Copy the loss reserves passage word for word, everything from "The favorable incurred" down to "originally advised loss.".

#### Passage:
'''
The favorable incurred loss development of $21.3 million, relating to our remaining insurance and reinsurance companies, whereby net advised case reserves of $15.3 million were settled for net paid loss recoveries of $6.0 million, arose from approximately 35 commutations of assumed and ceded exposures at less than case and LAE reserves, where receipts from ceded commutations exceeded settlements of assumed exposures, and the settlement of non-commuted losses in the year below carried reserves. We adopt a disciplined approach to the review and settlement of non-commuted claims through claims adjusting and the inspection of underlying policyholder records such that settlements may often be achieved below the level of the originally advised loss.
 
The net reduction in the estimate of IBNR loss and loss adjustment expense liabilities relating to our remaining insurance and reinsurance companies (i.e., excluding the net $55.8 million reduction in IBNR reserves relating to the entity referred to above) amounted to $3.5 million. This net reduction is comprised of an increase of $19.8 million resulting from (i) a change in assumptions as to the appropriate loss reporting time lag for asbestos related exposures from two to three years and for environmental exposures from two to two and one-half years, which resulted in an increase in net IBNR reserves of $6.4 million, and (ii) a reduction in ceded IBNR recoverables of $13.4 million resulting from the commutation of ceded reinsurance protections. The increase in IBNR of $19.8 million is offset by a reduction of $23.3 million resulting from the application of our reserving methodologies to (i) the reduced historical incurred loss development information relating to remaining exposures after the 35 commutations, and (ii) reduced case and LAE reserves in the aggregate. Of the 35 commutations completed during 2006 for the remaining of our reinsurance and insurance companies, ten were among our top ten cedant and/or reinsurance exposures. The remaining 25 were of a smaller size, consistent with our approach of targeting significant numbers of cedant and reinsurer relationships as well as targeting significant individual cedant and reinsurer relationships.
'''
#### Data:
'''
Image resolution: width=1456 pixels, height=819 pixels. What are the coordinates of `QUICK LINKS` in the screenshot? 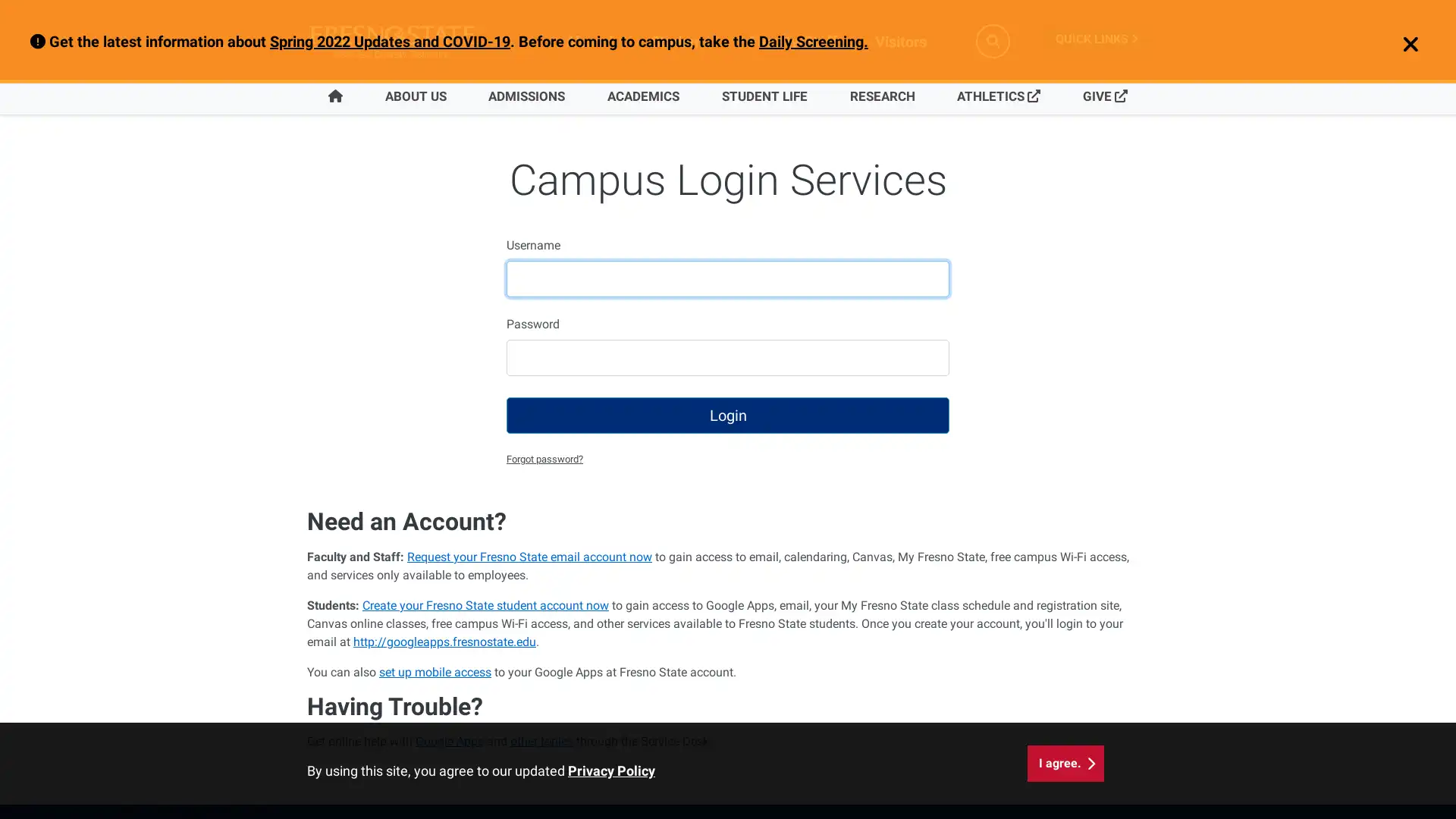 It's located at (1096, 38). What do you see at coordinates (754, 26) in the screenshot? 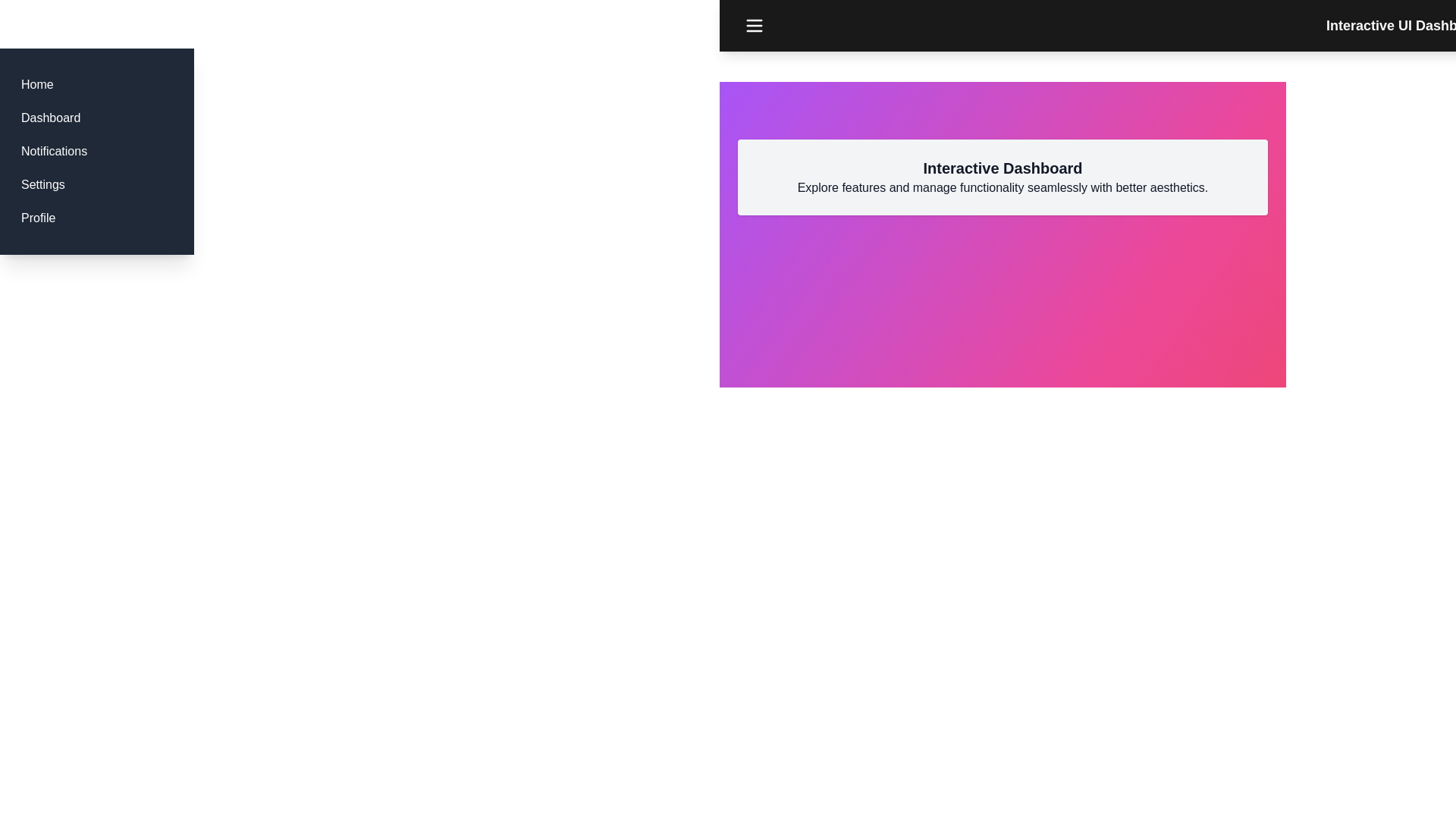
I see `the button labeled Menu to observe visual feedback` at bounding box center [754, 26].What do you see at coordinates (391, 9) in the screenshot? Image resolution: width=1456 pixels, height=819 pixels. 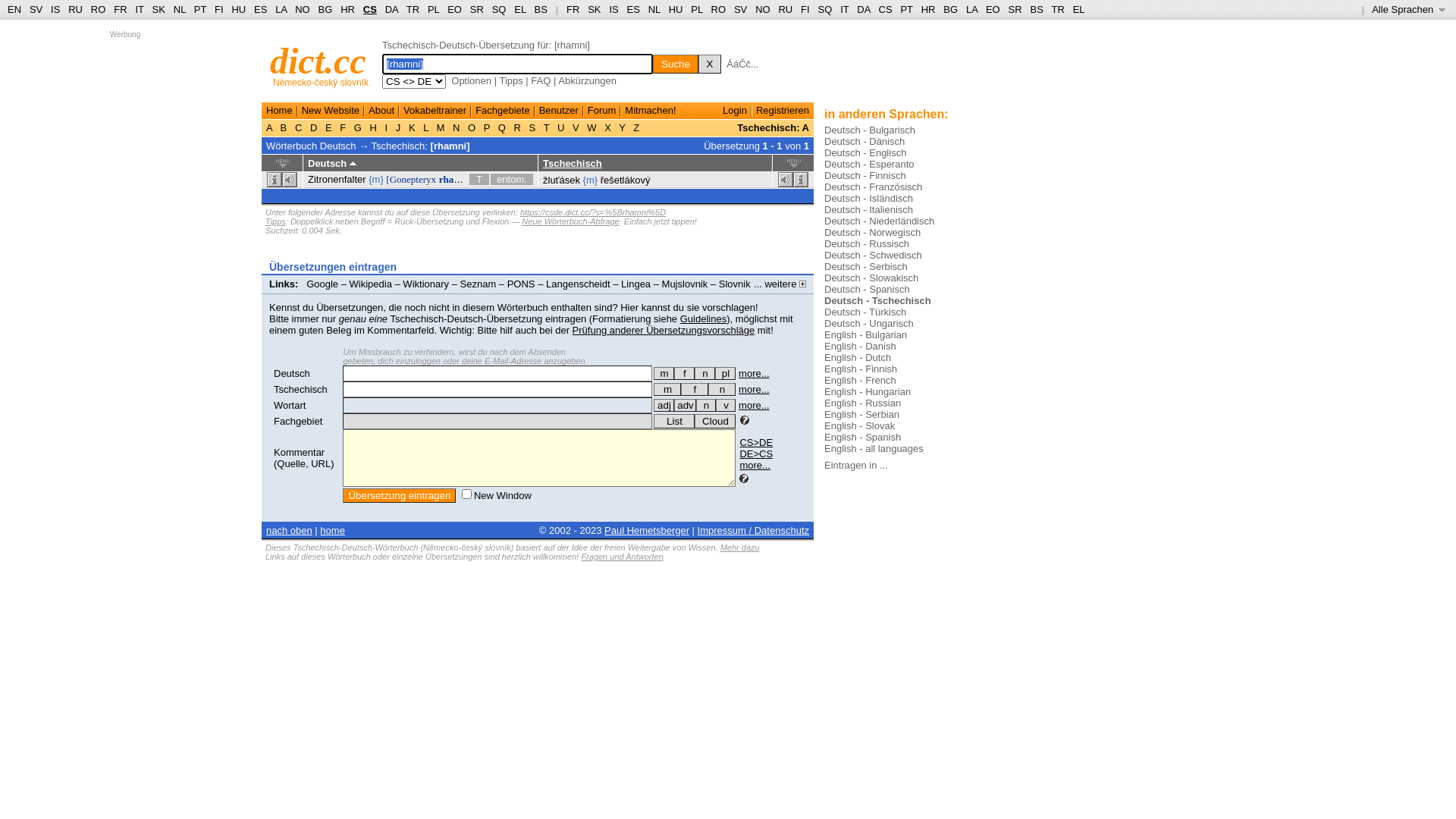 I see `'DA'` at bounding box center [391, 9].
'''
#### Task solution:
The favorable incurred loss development of $21.3 million, relating to our remaining insurance and reinsurance companies, whereby net advised case reserves of $15.3 million were settled for net paid loss recoveries of $6.0 million, arose from approximately 35 commutations of assumed and ceded exposures at less than case and LAE reserves, where receipts from ceded commutations exceeded settlements of assumed exposures, and the settlement of non-commuted losses in the year below carried reserves. We adopt a disciplined approach to the review and settlement of non-commuted claims through claims adjusting and the inspection of underlying policyholder records such that settlements may often be achieved below the level of the originally advised loss.